Assignment | Output the data word for word. Begin at its first line and end at the line with "The height and".

Recorded information |
--
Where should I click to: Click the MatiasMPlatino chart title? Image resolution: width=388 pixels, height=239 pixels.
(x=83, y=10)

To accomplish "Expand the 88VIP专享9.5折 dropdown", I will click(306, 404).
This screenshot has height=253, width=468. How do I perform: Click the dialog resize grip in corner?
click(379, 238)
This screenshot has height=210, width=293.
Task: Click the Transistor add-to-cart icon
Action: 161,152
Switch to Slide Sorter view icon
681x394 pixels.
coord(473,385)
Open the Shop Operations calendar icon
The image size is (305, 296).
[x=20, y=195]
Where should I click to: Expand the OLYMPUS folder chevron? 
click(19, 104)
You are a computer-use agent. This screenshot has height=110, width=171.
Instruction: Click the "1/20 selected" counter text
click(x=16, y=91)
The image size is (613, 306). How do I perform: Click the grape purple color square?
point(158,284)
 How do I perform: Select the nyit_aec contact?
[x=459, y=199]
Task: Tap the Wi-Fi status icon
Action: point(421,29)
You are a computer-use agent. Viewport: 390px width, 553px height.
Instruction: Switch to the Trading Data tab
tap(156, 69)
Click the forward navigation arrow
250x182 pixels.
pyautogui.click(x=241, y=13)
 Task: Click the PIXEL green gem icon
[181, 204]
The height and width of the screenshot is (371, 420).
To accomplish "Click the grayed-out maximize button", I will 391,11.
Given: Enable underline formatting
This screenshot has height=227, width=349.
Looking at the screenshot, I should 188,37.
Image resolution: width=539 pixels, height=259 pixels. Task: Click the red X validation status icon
--
Response to the task |
Where should I click to: Click the MatiasMPlatino chart title? Image resolution: width=388 pixels, height=239 pixels.
(x=83, y=10)

To accomplish "Expand the 88VIP专享9.5折 dropdown", I will click(306, 404).
This screenshot has height=253, width=468. How do I perform: Click the dialog resize grip in corner?
click(379, 238)
This screenshot has height=210, width=293.
Task: Click the Transistor add-to-cart icon
Action: 161,152
Switch to Slide Sorter view icon
681x394 pixels.
coord(473,385)
Open the Shop Operations calendar icon
The image size is (305, 296).
[x=20, y=195]
Where should I click to: Expand the OLYMPUS folder chevron? 
click(19, 104)
You are a computer-use agent. This screenshot has height=110, width=171.
Instruction: Click the "1/20 selected" counter text
click(x=16, y=91)
The image size is (613, 306). How do I perform: Click the grape purple color square?
point(158,284)
 How do I perform: Select the nyit_aec contact?
[x=459, y=199]
Task: Tap the Wi-Fi status icon
Action: point(421,29)
You are a computer-use agent. Viewport: 390px width, 553px height.
Instruction: Switch to the Trading Data tab
tap(156, 69)
Click the forward navigation arrow
250x182 pixels.
pyautogui.click(x=241, y=13)
 Task: Click the PIXEL green gem icon
[181, 204]
The height and width of the screenshot is (371, 420).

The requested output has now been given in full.